The day before, he had broken up with a woman approximately half his age. He couldn't believe that his life had been reduced to “breaking up,” as if he and his female companion of the day, week or month were high school sweethearts instead of a couple of opportunists. This one, an artist, had been with him four months. She was a little less interesting to him than the one before, and, as best he could remember, that one was less interesting than the previous one.
He had read the letter walking back from the mailbox that cold, dark Long Island morning. By the time he got to the front door, his hands were shaking.
His first inclination was to pack a few essentials, catch a train to the airport and fly to Newport, rent a car and drive directly to Ruth's house, where sympathy cards still lay on the kitchen table. But he talked himself out of it. He was too close, he told himself, to ruin it by doing something heedless.
Instead, he did something that, by his and Ruth's rules, seemed almost as rash.
In all their years apart, he had never called, never broken the spell that he came to feel was cast by the written word. As long as their life was on paper, it was still somehow 1942, a year when he and the world were relatively young. By writing, he felt a small part of him stayed back in Saraw, with the hope of making everything turn out right. On paper, he could still be 23.

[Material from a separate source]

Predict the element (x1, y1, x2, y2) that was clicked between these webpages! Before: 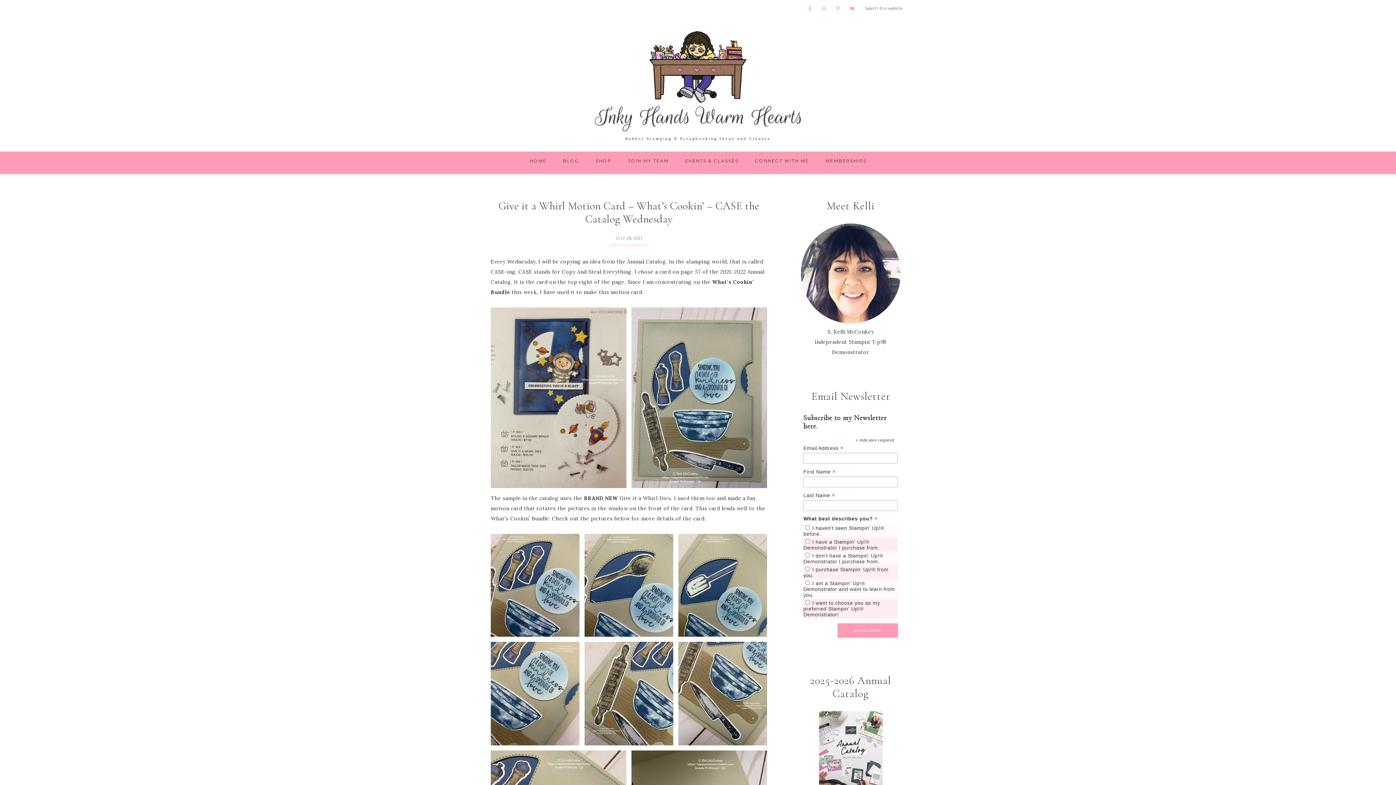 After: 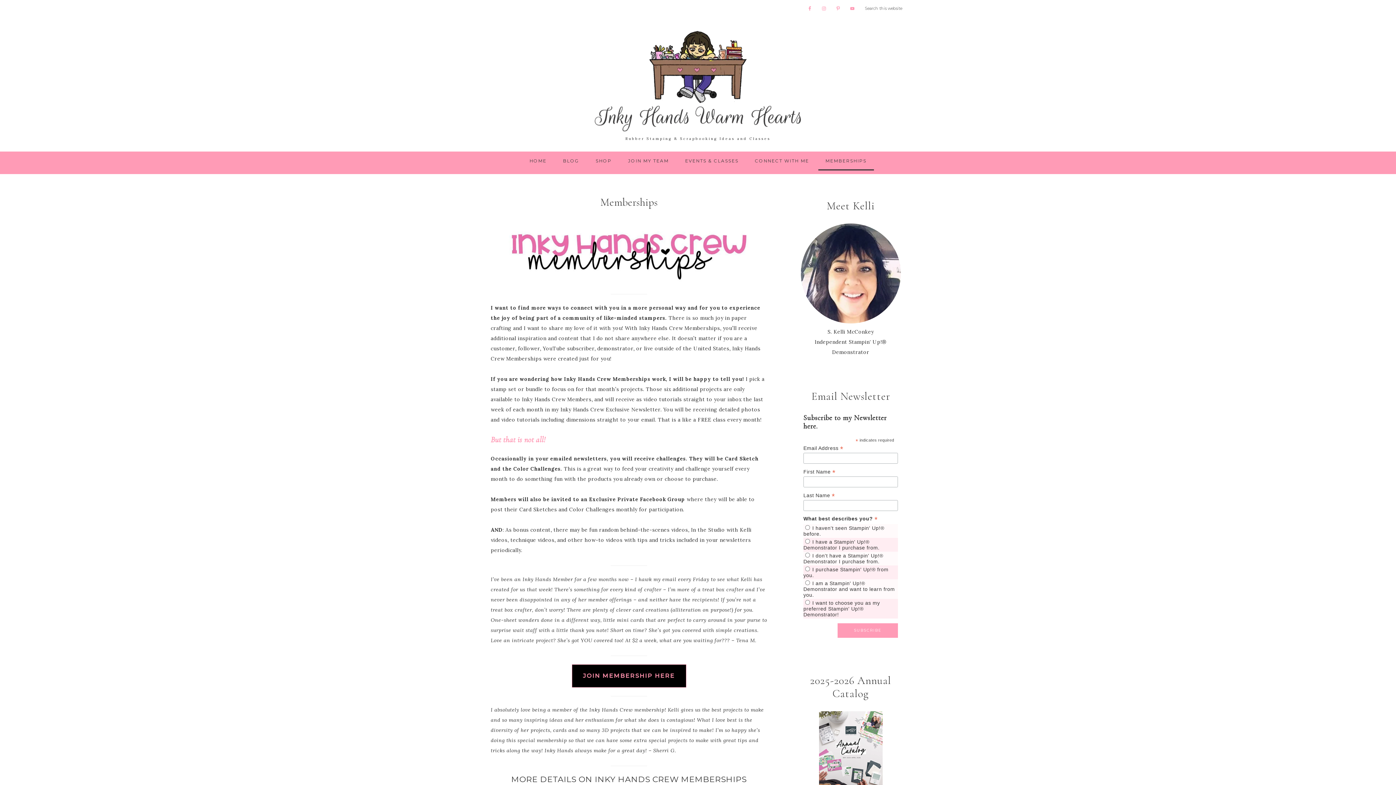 Action: label: MEMBERSHIPS bbox: (818, 151, 874, 170)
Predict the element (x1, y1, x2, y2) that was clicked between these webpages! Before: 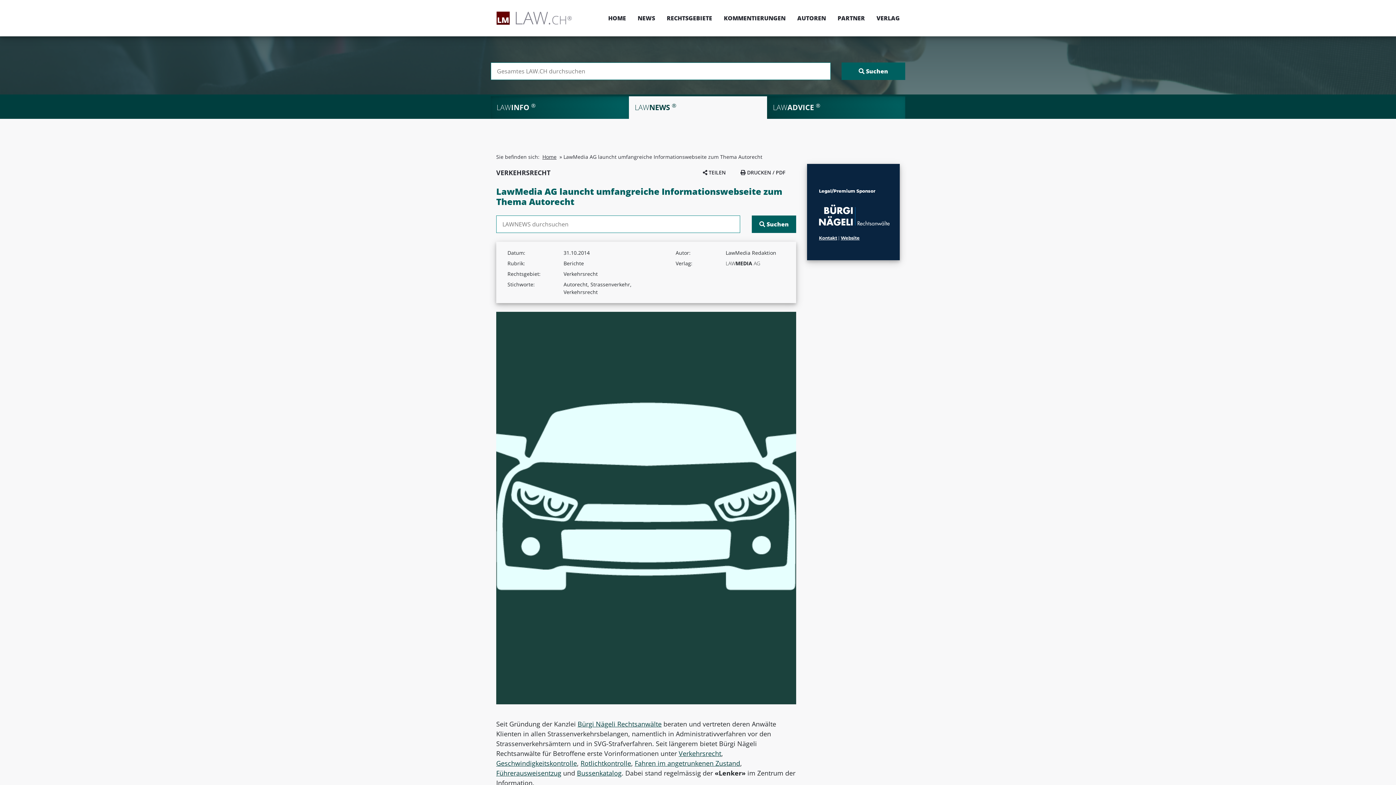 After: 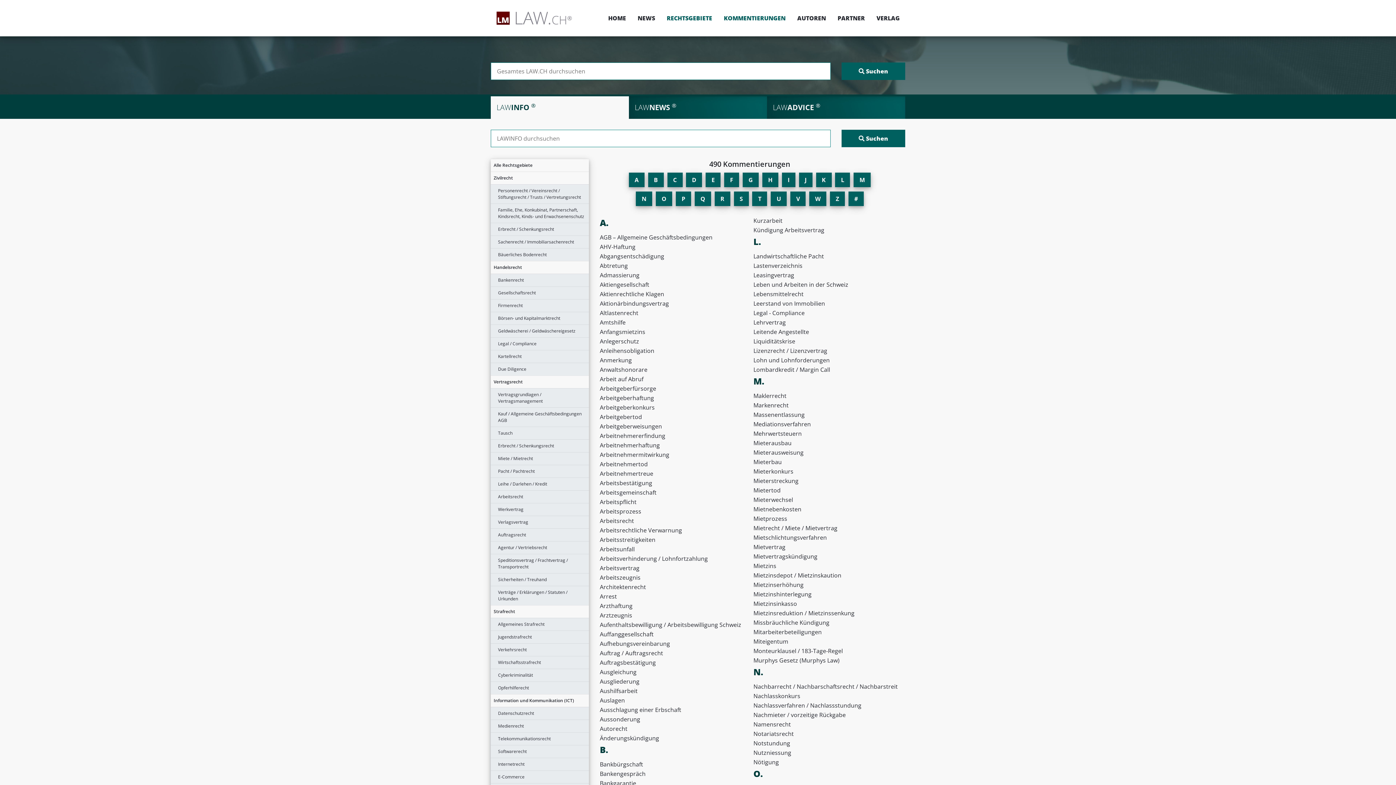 Action: bbox: (490, 94, 629, 118) label: LAWINFO ®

So, even with Henry Flood some three weeks dead, Harry agonized over making that call. He saw himself as some cartoon character with a devil whispering in one ear and an angel in the other, except both were the same, and he couldn't decide which one to heed.
First he dialed information and got the number, available for the asking all along: H.B. Flood in Saraw, North Carolina. Just 11 numbers away.
Then he ate lunch, barely tasting the cold sandwich. He tried to watch television. He took a walk to the pond on the back of his property.
Finally, just after 4:30, he called Ruth.
The phone rang four times, and he was going to hang up, relieved, when she answered.
He knew her voice, though they had only talked once in all those years. It hadn't changed so much, he thought. It was still Ruth.
She said hello twice before he could speak.
“This is Harry Stein,” he said, afraid her life was full of a variety of Harrys these days, so many Harrys that she would need further identification.
“So it is,” she said after a long pause. “Harry Stein. Harry Stein. What a strange world it is, that I'm talking to Harry Stein.”
He could not read her mood. He certainly did not feel free to speak his heart.
They talked about the weather, Harry digging his nails into the meaty flesh in his other hand as he found himself babbling about frost and fog. He pretended sorrow for Henry's passing, and she accepted his condolences without comment.
By this time, Harry was sure he had made a mistake.
Ruth had lost both her aunts the previous summer, within a month of each other, and for this loss Harry expressed genuine regret. He remembered their unwarranted kindness that long-ago winter.
“So,” he said, thrashing about for a way to keep the link alive, “what's next?”
“Oh, I don't know, Harry. I don't know. The grill and politics keep me pretty busy. And Hank's still here. We look after each other. And we're moving.”
With her aunts dead, she intended, as soon as she could, to return to the house where she had been born, where her parents and then her grandparents raised her.
“Maybe you'd like to come up here and get away from everything for a little while,” Harry said, too much forced nonchalance in his voice. Please come, he willed. Please come.
There was a short pause.
“I don't know, Harry. I can't get away right now. There's too much going onâChristmas, getting the estate settled, just getting my life back together.”
“Well, maybe later then.”
“Yes. Maybe later.”
All those years, all the letters, seemed to Harry to mean nothing at that moment.
He kept the conversation alive awhile longer, hoping for hope.
“Well,” he said at last, full of false cheer, “maybe I'll come see you, then, give you another surprise visit.”
“Yes,” she said. She sounded distracted, but the phone line was becoming scratchy, conspiring against him. “That would be nice, Harry. That would be nice.” Her voice trailed off.